On the first day of the 2015 calendar year, the Atlanta Braves packaged a pair of useful arms in David Carpenter and Chasen Shreve to acquire Manny Banuelos. A little more than a week later, the Braves sent pitcher Nate Hyatt and third baseman Kyle Kubitza to the Angels. Both players who could have potentially helped a bad Braves team in 2015, but the Braves wanted young left-hander Ricardo Sanchez.
Both trades – and there were others – were a sign that the Braves were willing to cash in high-floor guys for higher-ceiling, but riskier options. Yesterday, the Braves went to the well once more and packaged Robert Whalen and Max Povse for Alex Jackson, formerly of the Mariners’ organization. A player to be named later will eventually also be sent from the Mariners. (Ed.: On 12/9/16, Tyler Pike was announced as the player to be named later. For more on him, click here.)
A right-handed outfielder, Jackson was the sixth overall selection of the 2014 draft. That alone makes this a bit of a surprise because the M’s were so willing to cash him in. The young man turns 21 on Christmas and just finished a 92-game run with Clinton in the Midwest League (A-ball). While a catcher when he was at the prep level, Jackson has settled into right field since going pro. There are some who believe the Braves may try him again at catcher, but I tend to believe that with his offensive issues (I’ll get to that), Atlanta won’t try to add on with a move back behind the plate.
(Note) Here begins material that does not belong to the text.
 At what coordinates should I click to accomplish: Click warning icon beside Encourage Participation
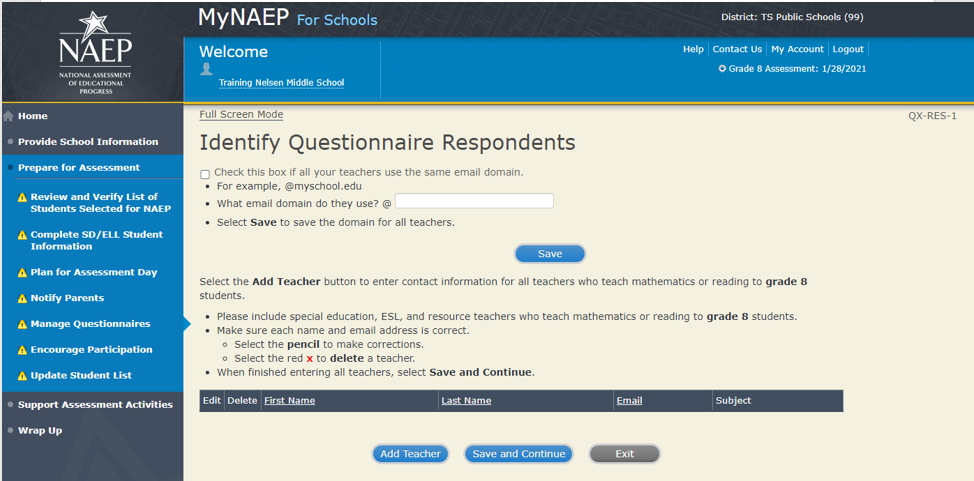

When the Braves picked Braxton Davidson 26 picks after Jackson in 2014, people graded Davidson’s raw power potential as elite in that year’s draft. It’s worth remembering that Jackson was right there with him. Entering the draft, Baseball America named him the top position player available. In 135 games in high school, he crushed the opposition for a .375 batting average and 47 home runs. He was on his way to the University of Oregon to play baseball, but $4.2 million has a way to change people’s minds.
To this point, we have seen a little of that raw power so many raved about (21 HR, .166 ISO), but too many strikeouts (223 in 793 PA). The Braves hope the switch to Atlanta’s system will allow Jackson to start over. His swing has been tinkered with and needs even more work. It almost looks like he’s fighting himself to get the barrel through the zone. He does show a decent eye at the plate (8.9 BB%) and had a .346 wOBA while playing in a hard park to hit homers as a right-handed batter (89 HR park factor over 3 years). According to Statcorner, his adjusted wOBA was 109, which means when you take into account league and park factors, his production was actually 9% above the average.
And remember…we are talking about a guy who had a bad year. And he did, but beyond the potential, there are some signs here that Jackson could be on the rise. Yes, his swing needs more work, but his line drive rate was up about 6% last year. His strikeout looking rate fell nearly 1%. He hit about 3% fewer pop-ups. By themselves, these stats tell us little but taken collectively, they could – and I have to stress could – be a sign that he’s “getting it” more than he did in 2015 and responding better to coaching.
But even if Jackson is a lottery ticket that doesn’t become a winner, the Braves traded from a strength and didn’t unload any top prospects. Max Povse is a personal favorite of mine because he’s a freak of nature on the mound. He’s a 6’8″ behemoth who gets great sinking action with his low 90’s fastball. It’s tough to even locate the ball when he pitches because all you see is a mess of legs and arms come flying your direction as he cocks and delivers the ball. With his control and groundball tendencies, Povse would have also been a favorite of Roger McDowell, who stressed both.
Also headed to the Mariners is Robert Whalen, who I would classify as a maximizer in that he maximizes everything he has to try to get batters out. He’s smart and not just because he’s smart enough to realize he can’t get by on a plus pitch or absurd stuff. Another groundball guy, Whalen throws a lot of pitches (a half-dozen of them) and knows when and how to use them.
That’s a lot of praise for both pitchers and they deserve it. Both could help the Mariners in 2017. Here’s the but, though. While both pitchers are prospects deserving of a look, neither rank highly both in terms of their respective placement among top pitching prospects in the system or rank highly in general compared to their minor league peers. To put it more bluntly, if all three reached their best case scenarios, the Braves traded a pair of 2 WAR pitchers for a batter capable of 4.5 WAR and then some. That’s not to say any of the previous sentences happens and quite frankly, the better money is on Povse or Whalen posting 2 WAR versus Jackson posting All-Star worthy money.
But…there’s a chance it could happen. The Braves followed the safe philosophy under Frank Wren where they valued high floors and depth over lottery tickets. John Coppolella and John Hart have proven that while depth is important, you gotta buy that lottery ticket every now and then. Sure, most will provide no return for your investment, but eventually, there’s going to be a win and that, my friends, will be a game changer for this franchise.